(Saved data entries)
============
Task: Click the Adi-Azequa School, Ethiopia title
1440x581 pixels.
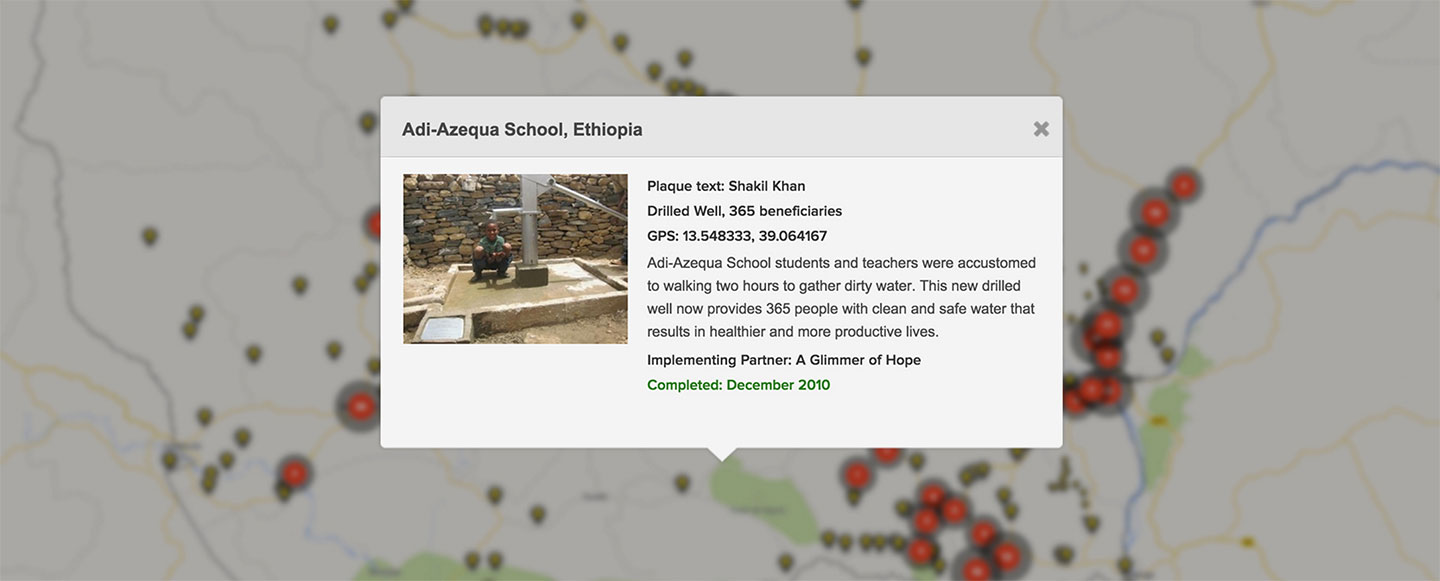Action: (522, 130)
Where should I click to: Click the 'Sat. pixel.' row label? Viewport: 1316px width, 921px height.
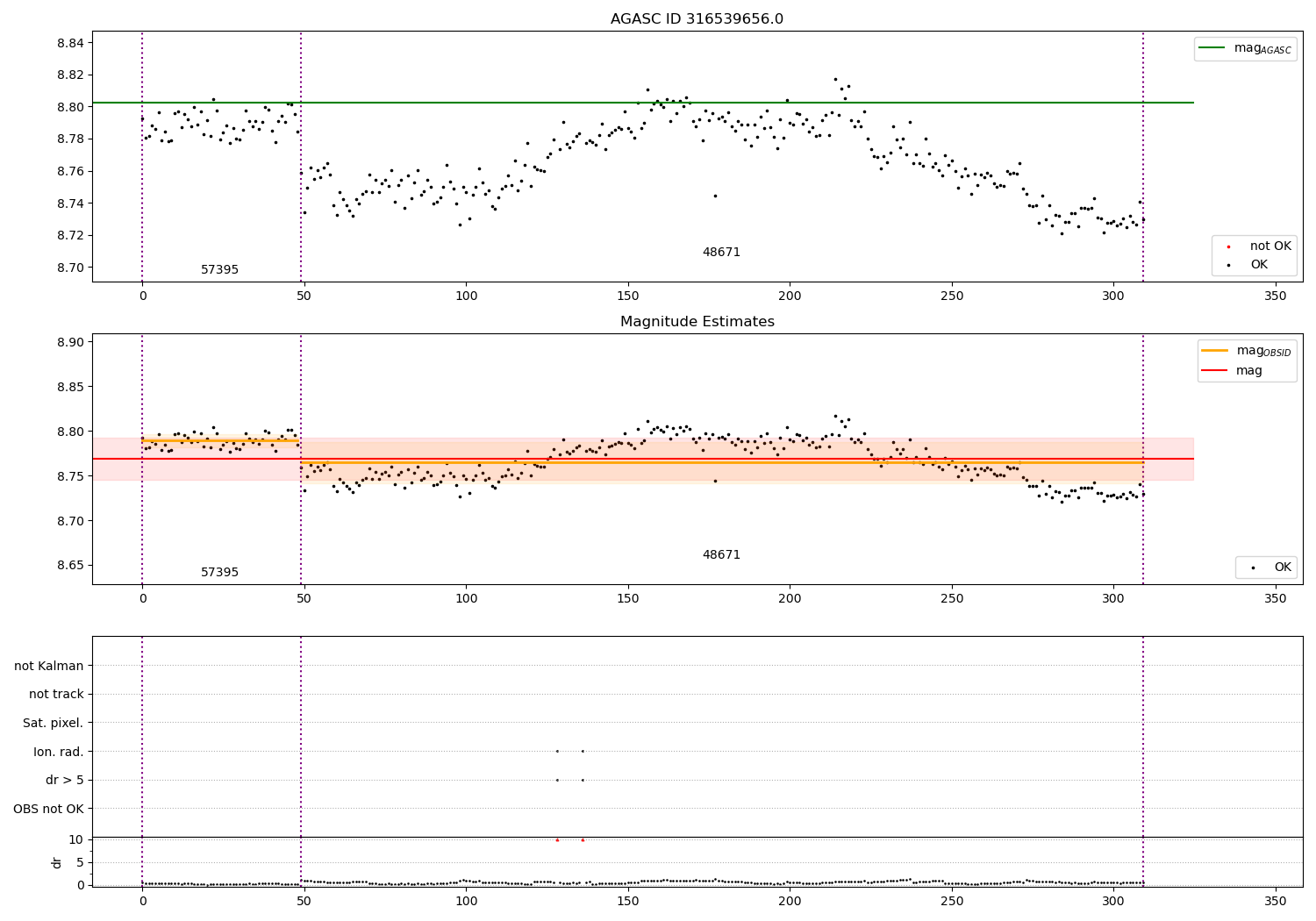pos(54,723)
============
## Task
Each entry should come back exactly as written, with its pictures omitted.

## Reply to the task
Task: Click the Adi-Azequa School, Ethiopia title
1440x581 pixels.
Action: (522, 130)
Where should I click to: Click the 'Sat. pixel.' row label? Viewport: 1316px width, 921px height.
pos(54,723)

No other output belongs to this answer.